Abstract

Turbulence modeling is a critical component in numerical simulations of industrial flows based on Reynolds-averaged Navier-Stokes (RANS) equations. However, after decades of efforts in the turbulence modeling community, universally applicable RANS models with predictive capabilities are still lacking. Recently, data-driven methods have been proposed as a promising alternative to the traditional approaches of turbulence model development. In this work we propose a data-driven, physics-informed machine learning approach for predicting discrepancies in RANS modeled Reynolds stresses. The discrepancies are formulated as functions of the mean flow features. By using a modern machine learning technique based on random forests, the discrepancy functions are first trained with benchmark flow data and then used to predict Reynolds stresses discrepancies in new flows. The method is used to predict the Reynolds stresses in the flow over periodic hills by using two training flow scenarios of increasing difficulties: (1) the flow in the same periodic hills geometry yet at a lower Reynolds number, and (2) the flow in a different hill geometry with a similar recirculation zone.
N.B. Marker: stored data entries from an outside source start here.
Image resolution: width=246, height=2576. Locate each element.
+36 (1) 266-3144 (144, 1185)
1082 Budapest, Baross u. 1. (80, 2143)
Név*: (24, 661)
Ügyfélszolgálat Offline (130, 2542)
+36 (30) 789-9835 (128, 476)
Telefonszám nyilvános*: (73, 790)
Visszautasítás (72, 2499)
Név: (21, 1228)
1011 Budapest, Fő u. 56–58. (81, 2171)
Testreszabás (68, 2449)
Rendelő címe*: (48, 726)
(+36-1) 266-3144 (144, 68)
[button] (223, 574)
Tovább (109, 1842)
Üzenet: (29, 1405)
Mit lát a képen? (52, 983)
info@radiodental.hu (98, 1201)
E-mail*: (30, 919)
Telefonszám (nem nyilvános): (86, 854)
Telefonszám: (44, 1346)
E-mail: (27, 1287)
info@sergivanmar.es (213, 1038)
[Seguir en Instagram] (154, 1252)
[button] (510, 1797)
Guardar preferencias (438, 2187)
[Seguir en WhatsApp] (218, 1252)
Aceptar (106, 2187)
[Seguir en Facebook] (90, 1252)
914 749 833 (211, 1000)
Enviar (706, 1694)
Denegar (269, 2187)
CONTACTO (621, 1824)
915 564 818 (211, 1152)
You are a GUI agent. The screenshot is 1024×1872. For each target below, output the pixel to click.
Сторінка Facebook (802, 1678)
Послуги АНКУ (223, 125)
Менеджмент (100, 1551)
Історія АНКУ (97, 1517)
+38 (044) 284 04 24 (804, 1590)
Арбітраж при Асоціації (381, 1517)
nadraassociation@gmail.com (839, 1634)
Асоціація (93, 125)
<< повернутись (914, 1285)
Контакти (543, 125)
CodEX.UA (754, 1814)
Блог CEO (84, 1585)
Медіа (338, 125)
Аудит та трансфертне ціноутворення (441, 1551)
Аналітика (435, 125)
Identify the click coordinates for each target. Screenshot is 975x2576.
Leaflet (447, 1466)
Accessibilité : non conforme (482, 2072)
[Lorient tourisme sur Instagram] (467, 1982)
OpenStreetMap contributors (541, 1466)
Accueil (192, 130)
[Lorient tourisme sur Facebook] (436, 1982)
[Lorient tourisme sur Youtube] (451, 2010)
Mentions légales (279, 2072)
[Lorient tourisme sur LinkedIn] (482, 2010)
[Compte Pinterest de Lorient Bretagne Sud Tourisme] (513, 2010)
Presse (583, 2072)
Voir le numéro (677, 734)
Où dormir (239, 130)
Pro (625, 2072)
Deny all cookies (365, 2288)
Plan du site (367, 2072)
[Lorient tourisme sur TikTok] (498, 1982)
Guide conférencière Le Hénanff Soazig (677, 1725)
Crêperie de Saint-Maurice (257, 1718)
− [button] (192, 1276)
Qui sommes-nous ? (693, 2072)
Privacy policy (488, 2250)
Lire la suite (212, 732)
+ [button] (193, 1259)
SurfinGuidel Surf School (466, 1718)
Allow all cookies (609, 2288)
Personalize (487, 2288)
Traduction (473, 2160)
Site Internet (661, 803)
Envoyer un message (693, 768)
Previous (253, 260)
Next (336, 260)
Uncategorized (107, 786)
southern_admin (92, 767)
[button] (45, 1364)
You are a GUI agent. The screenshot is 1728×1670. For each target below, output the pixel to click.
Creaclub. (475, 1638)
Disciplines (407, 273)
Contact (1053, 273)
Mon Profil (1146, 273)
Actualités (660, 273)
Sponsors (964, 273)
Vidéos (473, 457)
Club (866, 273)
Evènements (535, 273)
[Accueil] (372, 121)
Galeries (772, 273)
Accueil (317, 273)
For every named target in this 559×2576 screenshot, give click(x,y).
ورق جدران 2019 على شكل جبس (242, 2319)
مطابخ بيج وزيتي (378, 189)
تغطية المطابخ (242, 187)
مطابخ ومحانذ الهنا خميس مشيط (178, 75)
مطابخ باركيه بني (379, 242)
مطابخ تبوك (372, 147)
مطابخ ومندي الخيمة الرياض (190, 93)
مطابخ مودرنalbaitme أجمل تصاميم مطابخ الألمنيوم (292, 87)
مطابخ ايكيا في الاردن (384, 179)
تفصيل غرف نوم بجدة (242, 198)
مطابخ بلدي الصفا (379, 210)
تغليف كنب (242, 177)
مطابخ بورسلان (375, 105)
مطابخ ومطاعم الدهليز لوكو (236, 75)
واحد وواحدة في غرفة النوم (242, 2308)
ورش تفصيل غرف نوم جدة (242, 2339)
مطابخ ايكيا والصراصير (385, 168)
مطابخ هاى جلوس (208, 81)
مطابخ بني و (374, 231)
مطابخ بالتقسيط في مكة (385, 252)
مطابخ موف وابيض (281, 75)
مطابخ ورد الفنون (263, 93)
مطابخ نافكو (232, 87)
Excellent predictive performances were observed in both scenarios, demonstrating the merits of the proposed method. Improvement of RANS modeled Reynolds stresses enabled by the proposed method is an important step towards predictive turbulence modeling, where the ultimate goal is to predict the quantities of interest (e.g., velocity field, drag, lift) more accurately by solving RANS equations with the Reynolds stresses obtained therefrom.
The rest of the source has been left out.